— Не подходите! — пискнула, попятившись, покуда не уперлась рюкзаком в ближайшую березку.
— Салют, детка. Я не кусаюсь. — Васенька справился с волнением и вновь, но уже демонстративно переключился на общение с уникальным деревом, отворотясь от струхнувшей девицы, как если бы встретился с ней где-нибудь в вагоне ленинградского метро или под сводами Русского музея.
— Здравствуйте, — смилостивилась «детка», пытаясь обойти Парамошу на почтительном расстоянии, будто на заминированный объект вышла. — Учтите, я не одна. Нас тут целая группа. В основном парни.
— Плевать я хотел на вашу группу, — окончательно «восстановился» Парамоша и даже ощутил в себе некую вздорность, подбивающую если и не на порывистые поступки, то на взволнованные высказывания. — Недотрога, понимаешь ли, принцесса на горошине! Ты, что, не видишь, чем я занят? Что мне чихать на ваши рюкзаки и прочие «плоды цивилизации»! Окстись, детка, как говорит баба Липа. Очумела, что ли, совсем? Туриста от художника отличить не можешь! Подыми глазки, малютка: наблюдала ты что-нибудь подобное в своих игрушечных скитаниях? — указал Парамоша желтым, обкуренным пальцем на дырявое дерево. — Да ты только представь: поднимется ветер, и вот, в бурю, в ураганчик метельный, когда здесь ни одной туристской души не будет, — запоет флейточка, заиграет на ней лесовик задумчивый, похожий на меня…

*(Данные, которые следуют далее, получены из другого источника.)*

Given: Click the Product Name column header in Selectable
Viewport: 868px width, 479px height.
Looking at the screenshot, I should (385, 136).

— Ккакая флейточка, какой лесовик еще?
— А вот эта самая! — порывисто приобнял Парамоша могучий ствол умершего дерева, пошлепал по нему озорными ладонями. — Разве не чудо, не «струмент»?!

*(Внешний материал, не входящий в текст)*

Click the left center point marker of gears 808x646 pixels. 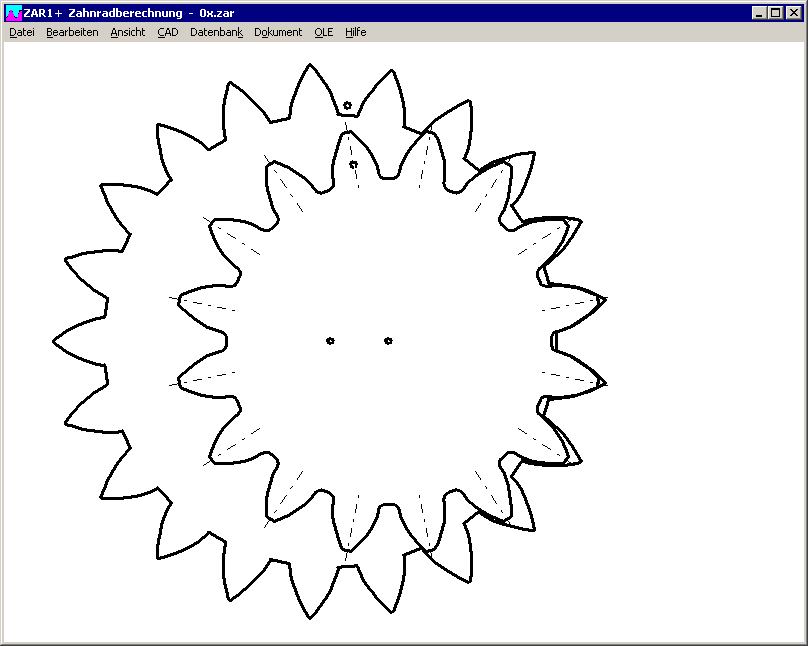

Девушка недоверчиво потянулась глазами к «флейточке», несколько мгновений молча впитывала ускользающий смысл увиденного. Ей, идущей жизненным маршрутом прямолинейно и, скорей всего, не привыкшей отвлекаться по встречным мелочам, трудно было с ходу проникнуть в Парамошины неуклюжие фантазии.
— Послушай… как тебя! Неужели я такой страшный? — поинтересовался Парамоша вослед низкорослой, широкой в кости туристке, припустившей по тропе. Он и разглядеть-то ее толком не успел: скорей всего — из незаметных. Уродины — почему не из робких? Им терять нечего; а смазливые не из робких оттого, что побеждать привыкли; остаются средненькие, неказистые, самые трусливые. — Эй, неужели я такой отвратный? А-а?! — взныл Парамоша вдогонку.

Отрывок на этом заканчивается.